## What you need to do
Retype the stretch of rows from the line containing "This screenshot has width=809, height=425." through the end of the rows, leaving the pictures out of your answer.

── Data excerpts ──

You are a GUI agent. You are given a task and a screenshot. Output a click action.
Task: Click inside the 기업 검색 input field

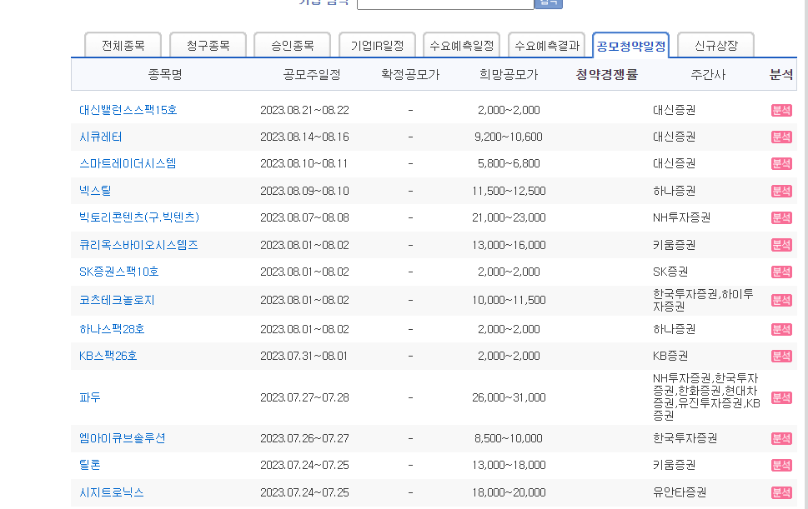(x=444, y=3)
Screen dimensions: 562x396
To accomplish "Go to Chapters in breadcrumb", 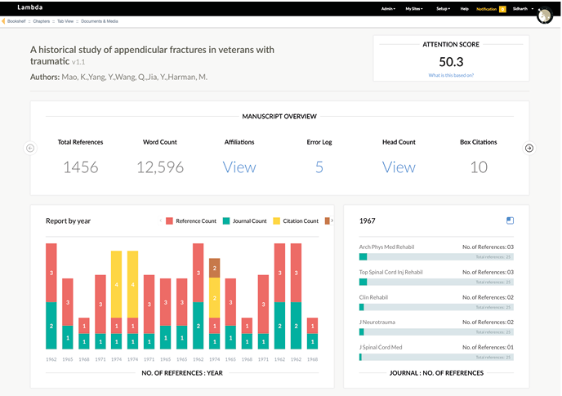I will pyautogui.click(x=42, y=20).
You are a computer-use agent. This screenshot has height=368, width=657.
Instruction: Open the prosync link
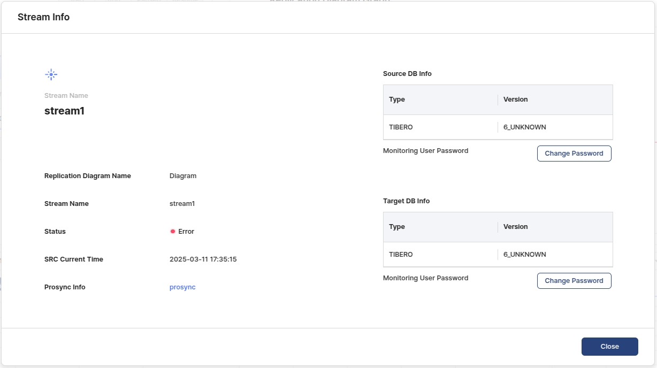(x=182, y=287)
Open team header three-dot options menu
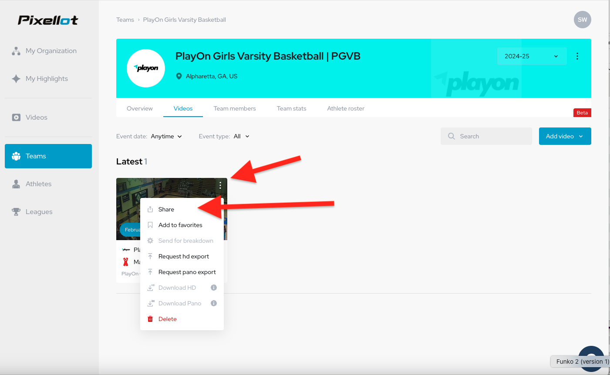 pos(577,56)
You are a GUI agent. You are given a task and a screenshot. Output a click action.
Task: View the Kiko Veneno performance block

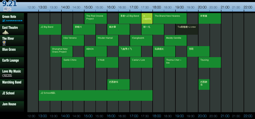pos(73,40)
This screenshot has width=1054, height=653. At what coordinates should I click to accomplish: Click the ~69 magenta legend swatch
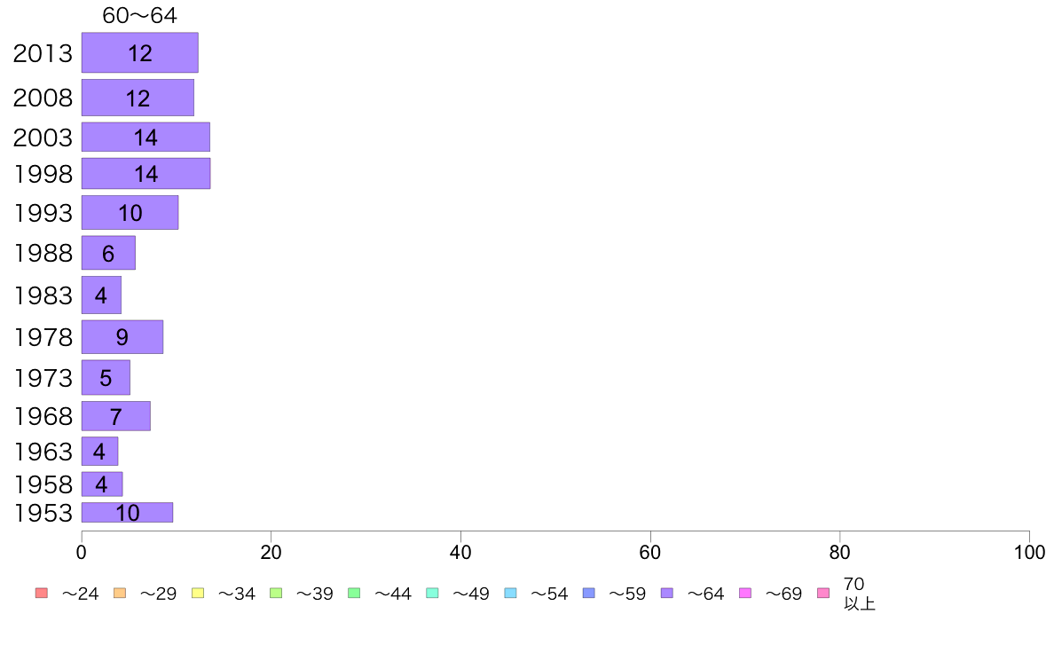tap(744, 594)
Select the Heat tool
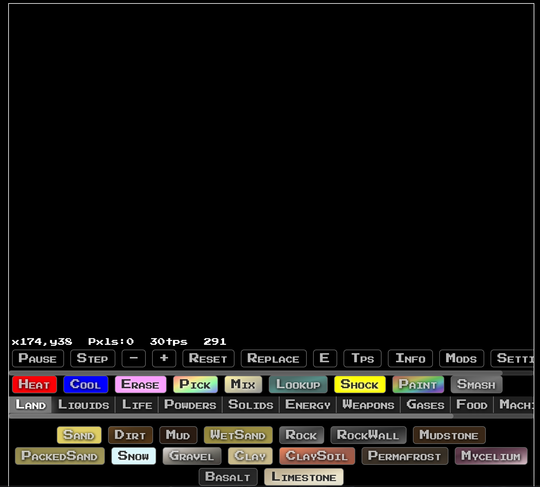The height and width of the screenshot is (487, 540). [34, 384]
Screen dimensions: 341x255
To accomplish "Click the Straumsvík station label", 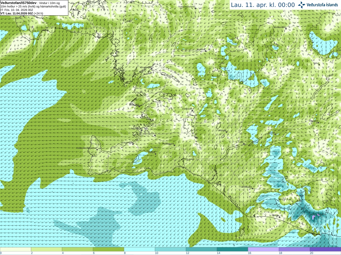I will pos(127,142).
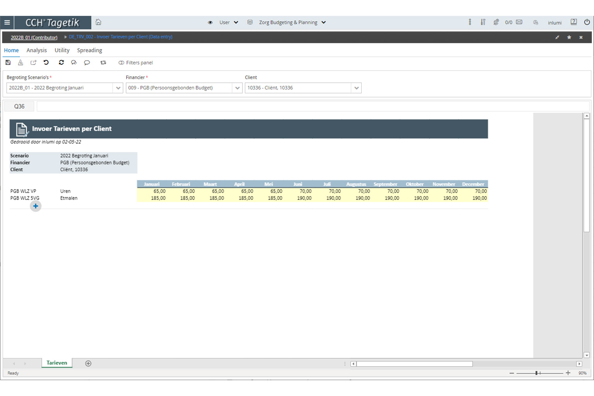Screen dimensions: 594x396
Task: Click the save icon in the toolbar
Action: (8, 63)
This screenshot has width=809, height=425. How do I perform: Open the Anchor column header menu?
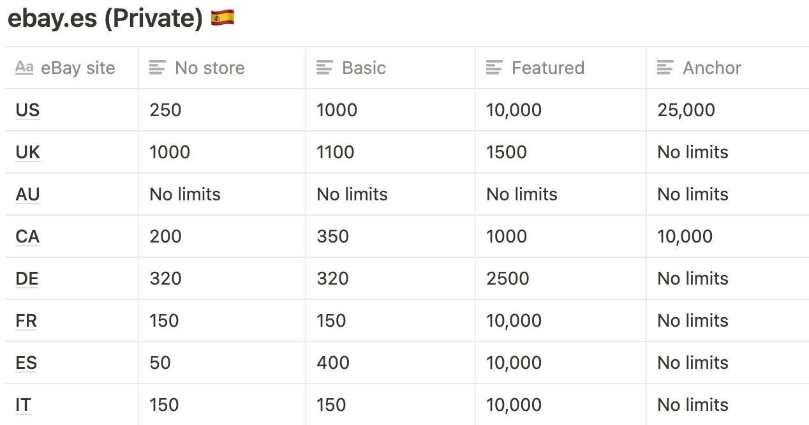click(727, 68)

───

## Result for this task
This screenshot has width=809, height=425. How do I perform: Open the Anchor column header menu?
click(727, 68)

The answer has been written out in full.